▶ _GIVEN DATA_
= = = = = = =
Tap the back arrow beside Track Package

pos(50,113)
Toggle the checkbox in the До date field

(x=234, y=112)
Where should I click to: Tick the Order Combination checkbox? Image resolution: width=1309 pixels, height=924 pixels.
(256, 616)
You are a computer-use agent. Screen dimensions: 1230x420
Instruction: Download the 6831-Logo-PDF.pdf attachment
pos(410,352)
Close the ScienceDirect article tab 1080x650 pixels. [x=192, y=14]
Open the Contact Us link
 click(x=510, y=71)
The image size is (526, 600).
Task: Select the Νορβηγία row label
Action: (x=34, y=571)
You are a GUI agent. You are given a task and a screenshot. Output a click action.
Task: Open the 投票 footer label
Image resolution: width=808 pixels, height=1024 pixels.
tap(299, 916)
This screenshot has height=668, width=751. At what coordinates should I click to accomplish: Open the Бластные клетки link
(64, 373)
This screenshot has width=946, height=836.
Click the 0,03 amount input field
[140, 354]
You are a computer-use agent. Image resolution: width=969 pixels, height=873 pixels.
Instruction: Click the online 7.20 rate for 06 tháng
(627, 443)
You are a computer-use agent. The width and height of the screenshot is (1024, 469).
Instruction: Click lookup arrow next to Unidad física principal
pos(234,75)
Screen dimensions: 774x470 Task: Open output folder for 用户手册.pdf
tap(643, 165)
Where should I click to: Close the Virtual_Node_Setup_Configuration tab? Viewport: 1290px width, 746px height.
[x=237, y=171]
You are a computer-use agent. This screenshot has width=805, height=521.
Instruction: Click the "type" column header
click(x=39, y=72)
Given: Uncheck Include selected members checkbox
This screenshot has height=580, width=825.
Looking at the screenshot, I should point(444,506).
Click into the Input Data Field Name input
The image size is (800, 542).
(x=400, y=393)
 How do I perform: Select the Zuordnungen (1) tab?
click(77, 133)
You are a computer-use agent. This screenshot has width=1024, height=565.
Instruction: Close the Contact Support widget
= = = = = = =
Word for word, transcribe the data shown above.

▶ _ANSWER TO THIS PROBLEM_
Tap the back arrow beside Track Package

pos(50,113)
Toggle the checkbox in the До date field

(x=234, y=112)
Where should I click to: Tick the Order Combination checkbox? Image resolution: width=1309 pixels, height=924 pixels.
(256, 616)
You are a computer-use agent. Screen dimensions: 1230x420
Instruction: Download the 6831-Logo-PDF.pdf attachment
pos(410,352)
Close the ScienceDirect article tab 1080x650 pixels. [x=192, y=14]
Open the Contact Us link
 click(x=510, y=71)
The image size is (526, 600).
Task: Select the Νορβηγία row label
Action: (x=34, y=571)
You are a GUI agent. You are given a task and a screenshot. Output a click action.
Task: Open the 投票 footer label
Image resolution: width=808 pixels, height=1024 pixels.
tap(299, 916)
This screenshot has height=668, width=751. At what coordinates should I click to accomplish: Open the Бластные клетки link
(64, 373)
This screenshot has width=946, height=836.
Click the 0,03 amount input field
[140, 354]
You are a computer-use agent. Image resolution: width=969 pixels, height=873 pixels.
Instruction: Click the online 7.20 rate for 06 tháng
(627, 443)
You are a computer-use agent. The width and height of the screenshot is (1024, 469).
Instruction: Click lookup arrow next to Unidad física principal
pos(234,75)
Screen dimensions: 774x470 Task: Open output folder for 用户手册.pdf
tap(643, 165)
Where should I click to: Close the Virtual_Node_Setup_Configuration tab? Viewport: 1290px width, 746px height.
[x=237, y=171]
You are a computer-use agent. This screenshot has width=805, height=521.
Instruction: Click the "type" column header
click(x=39, y=72)
Given: Uncheck Include selected members checkbox
This screenshot has height=580, width=825.
Looking at the screenshot, I should point(444,506).
Click into the Input Data Field Name input
The image size is (800, 542).
(x=400, y=393)
 How do I perform: Select the Zuordnungen (1) tab?
click(77, 133)
You are a computer-use agent. This screenshot has width=1024, height=565.
Instruction: Close the Contact Support widget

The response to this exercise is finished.